If you're like me and want to keep declarations and implementations next to each other, you can introduce a mutual
block, which has the same effect. Like with other code blocks, functions in a mutual
block must all be indented by the same amount of whitespace:
mutual
even' : Nat -> Bool
even' 0 = True
even' (S k) = odd' k
odd' : Nat -> Bool
odd' 0 = False
odd' (S k) = even' k
Just like with single recursive functions, mutually recursive functions can be optimized to imperative loops if all recursive calls occur at tail position.
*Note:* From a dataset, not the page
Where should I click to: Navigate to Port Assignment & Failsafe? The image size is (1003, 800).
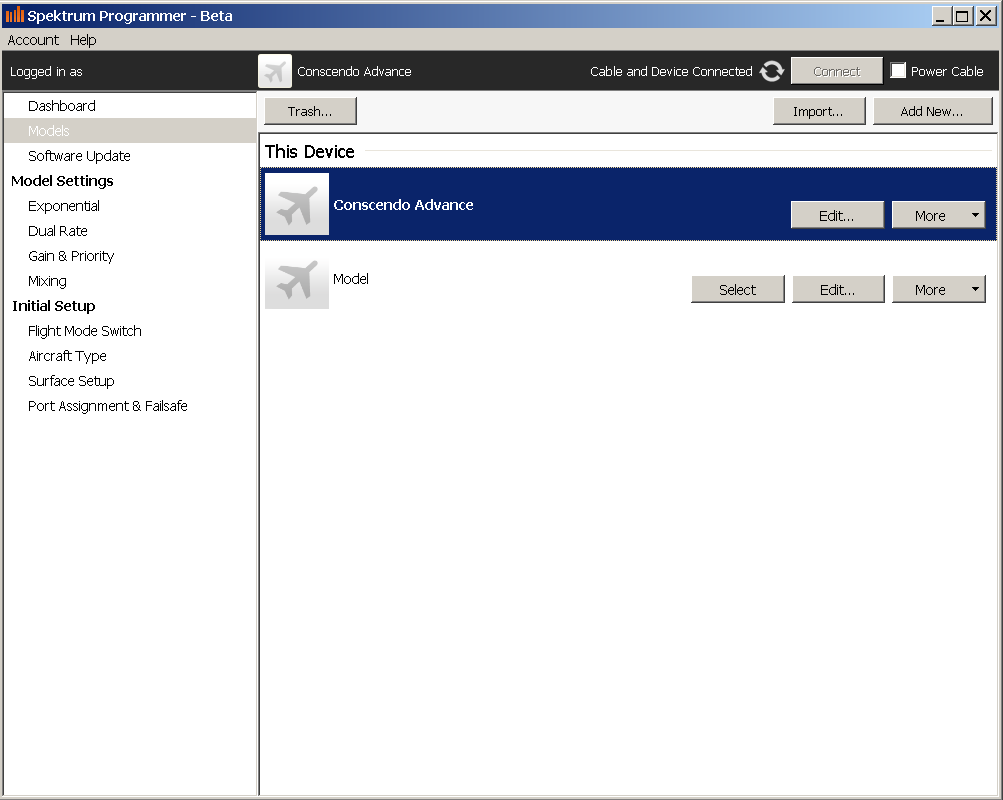(x=108, y=406)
This is the case with functions even
and odd
, as can again be verified at the Node.js backend:
main2 : IO ()
main2 = printLn (even 100000)
>> printLn (odd 100000)
$ idris2 --cg node --exec main2 --find-ipkg src/Tutorial/Folds.md
True
False
Final Remarks
In this section, we learned about several important aspects of recursion and totality checking, which are summarized here:
-
In pure functional programming, recursion is the way to implement iterative procedures.
-
Recursive functions pass the totality checker, if it can verify that one of the arguments is getting strictly smaller in every recursive function call.
-
Arbitrary recursion can lead to stack overflow exceptions on backends with small stack size limits.
-
The JavaScript backends of Idris perform mutual tail call optimization: Tail recursive functions are converted to stack safe, imperative loops.
Note, that not all Idris backends you will come across in the wild will perform tail call optimization. Please check the corresponding documentation.
Note also, that most recursive functions in the core libraries (prelude and base) do not yet make use of tail recursion. There is an important reason for this: In many cases, non-tail recursive functions are easier to use in compile-time proofs, as they unify more naturally than their tail recursive counterparts. Compile-time proofs are an important aspect of programming in Idris (as we will see in later chapters), so there is a compromise to be made between what performs well at runtime and what works well at compile time. Eventually, the way to go might be to provide two implementations for most recursive functions with a transform rule telling the compiler to use the optimized version at runtime whenever programmers use the non-optimized version in their code. Such transform rules have - for instance - already been written for functions pack
and unpack
(which use fastPack
and fastUnpack
at runtime; see the corresponding rules in the following source file).